## Problem details
Can you reproduce, word for word, every line from the one containing "At what coordinates should I click to accomplish: Select" down through the last of the lines below?

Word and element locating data
○ ○ ○ ○
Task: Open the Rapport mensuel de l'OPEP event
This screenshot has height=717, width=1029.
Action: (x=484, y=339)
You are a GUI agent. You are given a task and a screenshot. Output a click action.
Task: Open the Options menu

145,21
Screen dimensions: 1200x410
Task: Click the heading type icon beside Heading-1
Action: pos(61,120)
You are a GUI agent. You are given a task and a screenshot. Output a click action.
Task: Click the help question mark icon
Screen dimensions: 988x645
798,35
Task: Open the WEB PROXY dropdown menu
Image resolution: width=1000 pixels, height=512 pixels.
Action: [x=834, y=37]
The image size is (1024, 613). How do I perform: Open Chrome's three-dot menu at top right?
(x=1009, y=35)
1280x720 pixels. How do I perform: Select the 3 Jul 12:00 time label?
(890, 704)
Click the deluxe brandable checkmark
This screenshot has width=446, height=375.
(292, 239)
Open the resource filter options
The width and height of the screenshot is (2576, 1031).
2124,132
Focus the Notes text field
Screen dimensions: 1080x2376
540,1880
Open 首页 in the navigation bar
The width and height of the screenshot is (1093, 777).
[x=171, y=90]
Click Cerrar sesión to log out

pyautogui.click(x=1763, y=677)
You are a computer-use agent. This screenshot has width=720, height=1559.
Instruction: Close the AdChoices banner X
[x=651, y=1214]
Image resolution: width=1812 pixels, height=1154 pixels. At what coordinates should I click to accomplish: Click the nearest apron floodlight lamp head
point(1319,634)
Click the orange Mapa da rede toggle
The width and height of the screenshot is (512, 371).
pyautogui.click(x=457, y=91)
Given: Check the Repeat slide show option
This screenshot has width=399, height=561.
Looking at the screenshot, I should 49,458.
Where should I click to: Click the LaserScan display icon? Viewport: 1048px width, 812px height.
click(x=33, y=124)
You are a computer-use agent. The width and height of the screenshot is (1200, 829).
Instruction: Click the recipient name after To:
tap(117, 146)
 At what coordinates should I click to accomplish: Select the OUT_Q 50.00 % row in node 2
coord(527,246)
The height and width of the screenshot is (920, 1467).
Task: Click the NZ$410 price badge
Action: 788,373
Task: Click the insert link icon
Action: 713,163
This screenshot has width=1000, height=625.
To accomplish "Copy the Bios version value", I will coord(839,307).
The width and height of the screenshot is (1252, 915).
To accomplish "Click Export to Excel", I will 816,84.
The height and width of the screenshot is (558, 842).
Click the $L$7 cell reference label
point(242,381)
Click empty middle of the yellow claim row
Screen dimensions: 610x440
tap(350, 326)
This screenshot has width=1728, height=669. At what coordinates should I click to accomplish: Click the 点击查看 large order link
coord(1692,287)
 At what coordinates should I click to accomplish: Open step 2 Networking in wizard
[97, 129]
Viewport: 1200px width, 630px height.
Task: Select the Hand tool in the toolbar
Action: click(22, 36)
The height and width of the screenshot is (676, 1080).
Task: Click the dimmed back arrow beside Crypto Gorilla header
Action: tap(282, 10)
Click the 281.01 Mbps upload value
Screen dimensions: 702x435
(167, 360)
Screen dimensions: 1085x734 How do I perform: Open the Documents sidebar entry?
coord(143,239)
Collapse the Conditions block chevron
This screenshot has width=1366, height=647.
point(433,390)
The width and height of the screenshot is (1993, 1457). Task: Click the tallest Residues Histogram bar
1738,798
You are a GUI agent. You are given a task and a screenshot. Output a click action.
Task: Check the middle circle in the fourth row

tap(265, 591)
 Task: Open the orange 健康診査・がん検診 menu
○ ○ ○ ○
## Task answer
 At what coordinates should I click to accomplish: Select the OUT_Q 50.00 % row in node 2
coord(527,246)
The height and width of the screenshot is (920, 1467).
Task: Click the NZ$410 price badge
Action: 788,373
Task: Click the insert link icon
Action: 713,163
This screenshot has width=1000, height=625.
To accomplish "Copy the Bios version value", I will coord(839,307).
The width and height of the screenshot is (1252, 915).
To accomplish "Click Export to Excel", I will 816,84.
The height and width of the screenshot is (558, 842).
Click the $L$7 cell reference label
point(242,381)
Click empty middle of the yellow claim row
Screen dimensions: 610x440
tap(350, 326)
This screenshot has width=1728, height=669. At what coordinates should I click to accomplish: Click the 点击查看 large order link
coord(1692,287)
 At what coordinates should I click to accomplish: Open step 2 Networking in wizard
[97, 129]
Viewport: 1200px width, 630px height.
Task: Select the Hand tool in the toolbar
Action: click(22, 36)
The height and width of the screenshot is (676, 1080).
Task: Click the dimmed back arrow beside Crypto Gorilla header
Action: tap(282, 10)
Click the 281.01 Mbps upload value
Screen dimensions: 702x435
(167, 360)
Screen dimensions: 1085x734 How do I perform: Open the Documents sidebar entry?
coord(143,239)
Collapse the Conditions block chevron
This screenshot has width=1366, height=647.
point(433,390)
The width and height of the screenshot is (1993, 1457). Task: Click the tallest Residues Histogram bar
1738,798
You are a GUI agent. You are given a task and a screenshot. Output a click action.
Task: Check the middle circle in the fourth row

tap(265, 591)
 Task: Open the orange 健康診査・がん検診 menu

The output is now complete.